IT WAS my first time … and it involved lashings of honey. OK, get your minds out of the gutter. I may be describing a pleasure of the flesh but it's not that carnal.

I speak of the affogato. For the uninitiated - and I must say, you haven't lived - the standard affogato consists of gelato (usually vanilla, and rightly so) topped with a shot of hot espresso coffee.

It's a work of pure genius and sensory clashes. The heat of the espresso collides with the chill of the gelato. The bitterness of the coffee jars with the sweetness of the gelato. Liquid meets solid. Juxtapositions such as these are marks of a superior affogato experience.

I was seduced. And so I began to search beyond Sydney's inner-west for the superior affogato experience.

The city fringe (Glebe and Surry Hills) appears to be doing OK. But my attempts in the CBD have been fruitless - and filled with barista bastardry.
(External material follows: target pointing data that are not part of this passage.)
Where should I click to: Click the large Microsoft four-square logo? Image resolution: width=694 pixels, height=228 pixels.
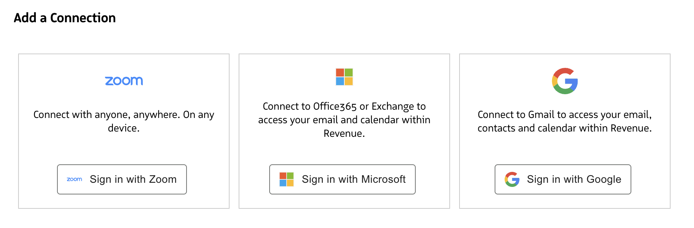[344, 77]
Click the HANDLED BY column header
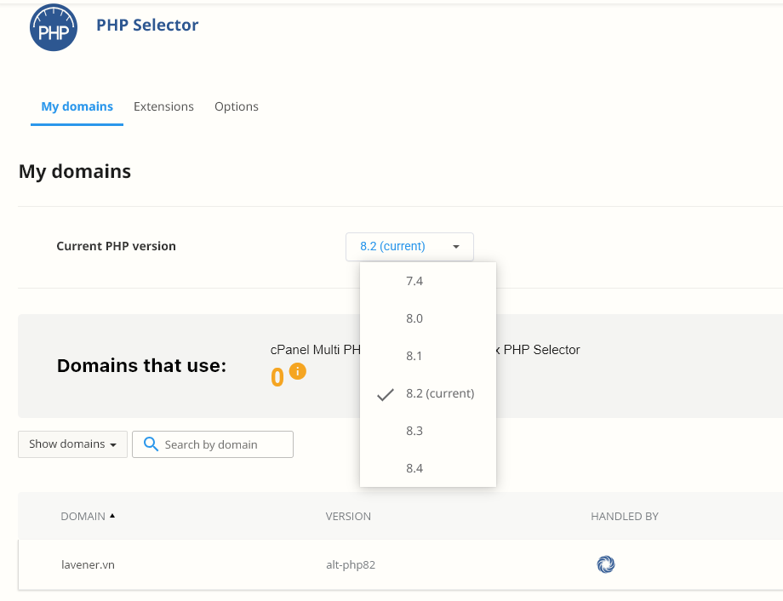 point(624,516)
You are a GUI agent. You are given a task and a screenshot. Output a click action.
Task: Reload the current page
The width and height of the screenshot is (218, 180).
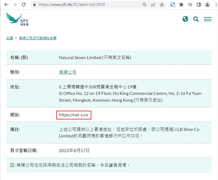pyautogui.click(x=24, y=5)
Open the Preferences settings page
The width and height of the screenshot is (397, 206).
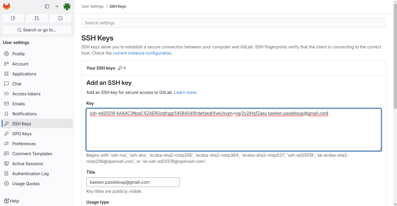24,144
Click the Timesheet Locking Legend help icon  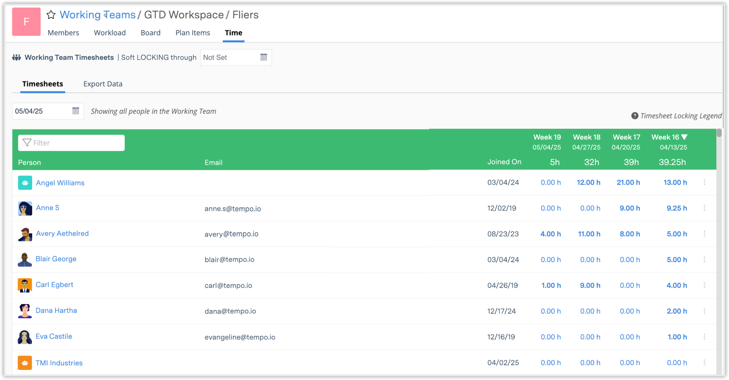(635, 116)
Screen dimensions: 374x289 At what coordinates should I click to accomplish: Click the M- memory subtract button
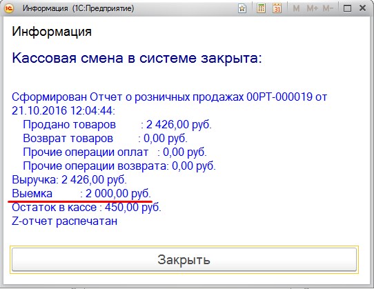[x=328, y=8]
One affogato atrocity worth mentioning involves a barely visible, completely inadequate morsel of gelato being rapidly engulfed by a sea of espresso. It's piss weak - and in clear breach of a key requirement: the correct ratio of gelato to espresso. As a consequence of this misdemeanour, particularly if the treat is ordered for take-away, you usually wind up with a melted mess of creamy liquid.

Once this has occurred, all is lost; the purchaser can no longer control the distribution of espresso over gelato. Perhaps some coffee vendors take the translation of affogato too literally (it is the Italian word for "drowned"). But in my experience, it is a case of getting what you paid for. If you are ever charged less than $4 for an affogato, brace yourself for such sludge.

One young man had the audacity to check if I wanted sugar in my espresso, thus showing his utter disrespect for the sweet versus bitter principle at the heart of the experience!

Another waiter apparently misheard me and asked if I wanted an avocado.

But my affogato adoration was chiefly affronted on both these occasions by the fact that they took place in establishments branded with Italian names and staffed by people of European backgrounds. They had raised my expectations of quality and authenticity.

No. I've decided the CBD needs to lift its affogato aspirations. Pronto!